- SELECTED TEXT -
The Sigmund Freud Archives has now opened all materials in the Sigmund Freud Papers allowable under the current copyright law and consistent with medical confidentiality and donor restrictions. Thus, the Library of Congress’s digital collection of the Freud Papers contains nearly all of the more than 270 interviews that Kurt R. Eissler recorded with Sigmund Freud’s colleagues, friends, family, and patients are open to the public. Of those, 150 were already available; now all but five of the transcripts are open to listeners and readers. Researchers now have access, for example, to all of Eissler’s extensive interviews with Freud’s patient Sergius Pankejeff, the “Wolf Man.” The availability of the Eissler Interviews is a noteworthy event for which the Sigmund Freud Archives expresses its gratitude to Emanuel E. Garcia, literary executor of the Eissler estate.  As scholars explore these materials, new educational sources and new lines of research will emerge, yielding more finely grained interpretations and insights regarding Freud’s work, the psychoanalytic movement, and the historical times that confronted them.

Kurt R. Eissler was a committed and painstaking psychoanalytic practitioner and biographer. He sought to interview as many individuals who knew Freud as was possible. The energies he poured into this task were remarkable, as was the scholarly preparation behind it.

His questions expressed his own research interest: first and foremost, to add detail to our knowledge of Freud’s biography and clinical practice. His interviews, however, depended also upon interviewees’ separate concerns and upon the nature and boundaries of their memories. Thus one finds interviews in which Eissler gives explicit direction to the course of discussion, pressing with varying degrees of success for information about those elements of Freud’s thinking, methods, and cases for which he wanted to collect more details. Other interviews utilize a far more open process in which the interviewee introduces subjects for discussion more freely. Here those interviewed might focus not only on Freud’s biography and career but also on their own lives and activities, and on the circumstances, reasons, and motivations that brought Freud and the interviewees into contact or collaboration with each other.

- WORK REQUEST 1 -
Reproduce the passage on the Eissler interviews between "Kurt R. Eissler was" and "preparation behind it.", inclusive, word for word.
- WORK REQUEST 2 -
In the passage on the Eissler interviews, whom does the Sigmund Freud Archives thank, and in what role?

- DATASET CONTENT -

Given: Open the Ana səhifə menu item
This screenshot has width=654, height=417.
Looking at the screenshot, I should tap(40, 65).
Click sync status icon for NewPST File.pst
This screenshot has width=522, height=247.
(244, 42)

- RESULT 1 -
Kurt R. Eissler was a committed and painstaking psychoanalytic practitioner and biographer. He sought to interview as many individuals who knew Freud as was possible. The energies he poured into this task were remarkable, as was the scholarly preparation behind it.

- RESULT 2 -
Emanuel E. Garcia, literary executor of the Eissler estate.